と、ダイクストラ法にキューを持ち込む場面と同様、古い登録情報を無視するだけで、わざわざ削除する必要はないという話があったのでやってみる。なるほど。
ついでに Data.Array.ST
も使ってmutableな計算にして速度を稼いでみる。Data.Set
をヒープの代用にするのもやめて Data.Heap
を使う。
import Control.Monad.ST
import qualified Data.Heap as H
import Data.Array.Unboxed
import Data.Array.ST
import Data.Maybe
abc267e :: Int -> Int -> [Int] -> [(Int,Int)] -> Int
abc267e n m as uvs = runST action
where
aa :: UArray Int Int
aa = listArray (1,n) as -- Aiの配列
edges :: Array Int [Int]
edges = accumArray (flip (:)) [] (1,n) -- 辺により、頂点iから接続される頂点のリスト
[p | (u,v) <- uvs, p <- [(u,v),(v,u)]]
cs = [sum $ map (aa !) vs | vs <- elems edges]
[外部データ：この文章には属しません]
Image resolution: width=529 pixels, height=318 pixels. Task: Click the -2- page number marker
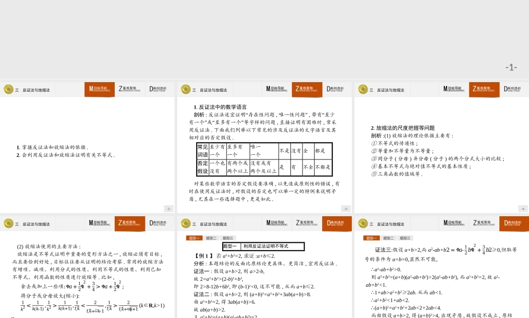tap(169, 208)
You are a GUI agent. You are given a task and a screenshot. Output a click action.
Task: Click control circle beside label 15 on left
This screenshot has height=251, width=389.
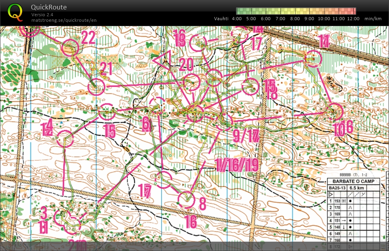pyautogui.click(x=107, y=112)
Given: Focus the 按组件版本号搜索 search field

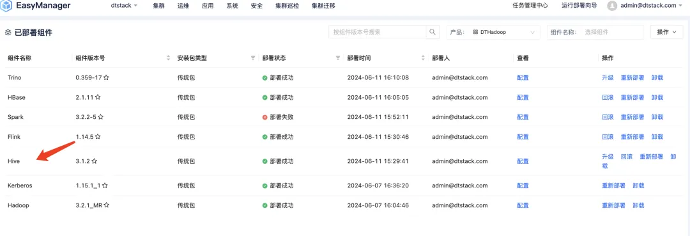Looking at the screenshot, I should coord(377,32).
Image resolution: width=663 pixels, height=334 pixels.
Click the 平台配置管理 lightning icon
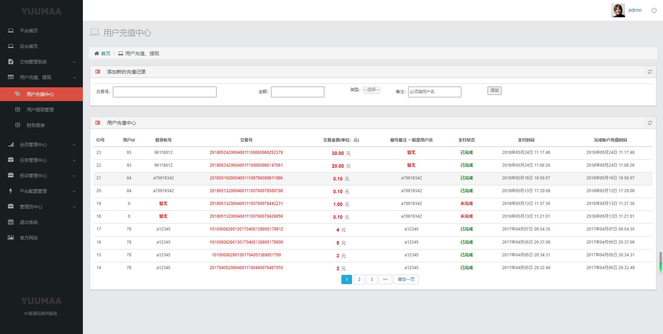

costis0 = H.fromList [H.Entry c i | (i,c) <- zip [1..] cs] -- 初期コストの逆引き表
action :: ST s Int
action = do
costs <- newListArray (1, n) cs :: ST s (STUArray s Int Int)
loop costis0 costs 0
loop :: H.Heap (H.Entry Int Int) -> STUArray s Int Int -> Int -> ST s Int
loop costis costs acc
| H.null costis = return acc
| otherwise =
do
let Just (H.Entry c i, costis1) = H.uncons costis -- 最小値取り出し
ci <- readArray costs i
if ci <= 0 then loop costis1 costs acc else do -- 処理済みなのでスルー
let ai = aa ! i
let js = edges ! i
writeArray costs i 0 -- 頂点iは消す
jcs <- forM js (\j -> do -- 接続する頂点のコストをAiだけ減らす
cj <- readArray costs j
if cj <= 0 then return Nothing else do -- 生きているもの限定
let cj1 = cj - ai
writeArray costs j cj1
return $ Just (j, cj1)
)
let costis2 = foldl (\h (j,c) -> H.insert (H.Entry c j) h) costis1 $
catMaybes jcs -- 更新後の値をキューに登録
loop costis2 costs (max acc c)
Data.Array.Unboxed
や ST
系のコンテナは、型を明記しないと怒られるので面倒。
でも immutable版は2.2秒超だったのが1.5秒弱になった。